It’s a No-Brainer, and Long Overdue, that Marijuana Be Legalized in Ohio. Asserted By: Dave Lange


Strangely, the Committee to Regulate Marijuana Like Alcohol is lobbying for pot legalization in Ohio. A constitutional amendment to that effect will be on the ballot in November 2023, barring any new political impediment erected by the anti-freedom caucus in Columbus.

Everyone is aware, or at least should be, that drunk driving causes hundreds of deaths on American roads every year. Thirty percent of all traffic-related deaths in 2020 occurred due to pedestrians, according to the Centers for Disease Control and Prevention (CDC) in the United States.

The Journal of Research on Alcohol and Drugs found that places, where recreational marijuana use was permitted, saw a 4 percent increase in fatal car accidents. Several studies in different states have shown that the rate of fatal accidents might change by as much as 10% after legalization.

When attempting to objectively compare the risks associated with driving under the influence of alcohol is under the influence of marijuana, objectivity becomes tricky.

More shocking is the fact that excessive alcohol usage causes over 140,000 fatalities annually in the United States, as reported by the Centers for Disease Control and Prevention (CDC). Six alcohol-related fatalities are recorded daily by the CDC.

Marijuana consumption has been linked to almost no fatalities. There have been no known deaths from marijuana overdoses, and even the DEA admits as much.

For all intents and purposes, marijuana should be legal whereas alcohol should be prohibited.

Well, that happened here in the United States between 1920, when Prohibition was enacted by the 18th Amendment to the Constitution, and 1933, when it was overturned by the 21st Amendment. That bit of background knowledge is common knowledge.
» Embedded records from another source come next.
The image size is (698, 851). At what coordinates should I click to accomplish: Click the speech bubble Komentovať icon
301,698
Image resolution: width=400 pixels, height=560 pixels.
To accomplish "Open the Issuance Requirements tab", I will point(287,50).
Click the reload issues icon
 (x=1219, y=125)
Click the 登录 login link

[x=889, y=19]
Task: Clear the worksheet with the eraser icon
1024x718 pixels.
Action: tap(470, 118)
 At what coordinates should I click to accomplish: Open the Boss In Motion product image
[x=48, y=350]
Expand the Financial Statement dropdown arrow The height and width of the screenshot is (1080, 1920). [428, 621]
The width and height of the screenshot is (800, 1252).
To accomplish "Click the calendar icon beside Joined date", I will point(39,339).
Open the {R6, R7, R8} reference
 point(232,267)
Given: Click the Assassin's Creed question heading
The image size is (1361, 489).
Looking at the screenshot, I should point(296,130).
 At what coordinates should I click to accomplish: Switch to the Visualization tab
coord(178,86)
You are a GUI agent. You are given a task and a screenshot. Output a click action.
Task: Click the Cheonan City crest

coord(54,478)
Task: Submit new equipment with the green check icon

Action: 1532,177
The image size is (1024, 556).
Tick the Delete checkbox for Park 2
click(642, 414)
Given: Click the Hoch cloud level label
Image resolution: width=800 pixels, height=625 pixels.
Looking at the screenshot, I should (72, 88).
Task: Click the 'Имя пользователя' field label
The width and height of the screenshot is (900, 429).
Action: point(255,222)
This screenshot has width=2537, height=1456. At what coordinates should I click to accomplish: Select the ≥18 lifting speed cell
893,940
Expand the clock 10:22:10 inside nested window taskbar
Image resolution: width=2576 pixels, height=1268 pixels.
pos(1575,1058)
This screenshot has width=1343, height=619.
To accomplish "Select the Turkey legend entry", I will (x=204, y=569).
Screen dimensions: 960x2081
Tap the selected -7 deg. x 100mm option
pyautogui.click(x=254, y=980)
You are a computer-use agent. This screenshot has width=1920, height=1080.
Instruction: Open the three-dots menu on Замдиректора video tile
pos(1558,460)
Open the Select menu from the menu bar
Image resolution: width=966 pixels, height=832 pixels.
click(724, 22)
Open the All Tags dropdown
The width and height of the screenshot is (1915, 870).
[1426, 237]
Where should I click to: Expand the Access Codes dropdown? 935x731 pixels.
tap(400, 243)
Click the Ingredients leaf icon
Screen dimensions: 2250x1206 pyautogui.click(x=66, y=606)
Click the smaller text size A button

They know less about the medical benefits of marijuana, which have been known since at least the 1830s. Even during Prohibition, it could be bought at American pharmacies and used to treat a wide range of conditions. Several studies have confirmed its efficacy in lowering the frequency and severity of epileptic attacks in kids.

In the early 1900s, when large numbers of Mexicans immigrated to the United States, they brought with them a longstanding culture of marijuana use. In the 1930s, Federal Bureau of Narcotics director Harry J. Anslinger declared war on marijuana.

Anslinger’s exploitation of “racialized anxieties” to push through the Marijuana Tax Act of 1937 is mentioned in the 2022 report “Redressing America’s Racial Cannabis Laws” by the NAACP Legal Defense Fund. Maybe not coincidentally with the legalization of alcohol four years earlier, the act essentially made marijuana illegal in the United States.

The racial implications are still visible in the current rate of marijuana arrests. Blacks are 3.73 times more likely than whites to be arrested for marijuana, even though use is about the same between races, according to the American Civil Liberties Union.

It wasn’t until 1970 that the Controlled Substances Act took the place of the Marihuana Tax Act. Like heroin, which the CDC reports caused over 13,000 overdose fatalities in 2020, marijuana has been classified as a Schedule 1 drug by the federal government for the past 53 years.

NORML, an organization advocating for marijuana legalization, reports that although arrests for marijuana had decreased dramatically in Ohio, from 18,335 in 2018 to 6,450 in 2021, they still made up 37% of all drug busts in the state that year.

Having reduced possession of fewer than 100 grams of marijuana to a “minor misdemeanor,” Ohio became the sixth state to do so in 1975, under the administration of Gov. James Rhodes. In 2016, it joined the ranks of the other 25 states where medical marijuana use is authorized for specific conditions.

Now, the question is whether Ohio will join its neighbor Michigan in becoming the 22nd state to legalize recreational, or adult-use, marijuana, or whether Ohio residents will continue to support Michigan’s booming market after that state did so in 2019.

Michigan is the second largest market in the United States, behind only California, thanks to last year’s almost $2.3 billion in sales. State and municipal governments in Michigan benefit significantly from the additional 10% excise tax on marijuana purchases.

Ohio, along with Minnesota, Oklahoma, and Hawaii, has been predicted by the Valley View-based Cannabis Business Times as one of four states most likely to legalize marijuana this year.

The majority of Ohioans (60%) support this, according to a poll conducted by Spectrum News and the Siena College Research Center last October.

Retired newspaper editor and inductee into the Ohio Veterans Hall of Fame David Lange has a master’s degree in political science.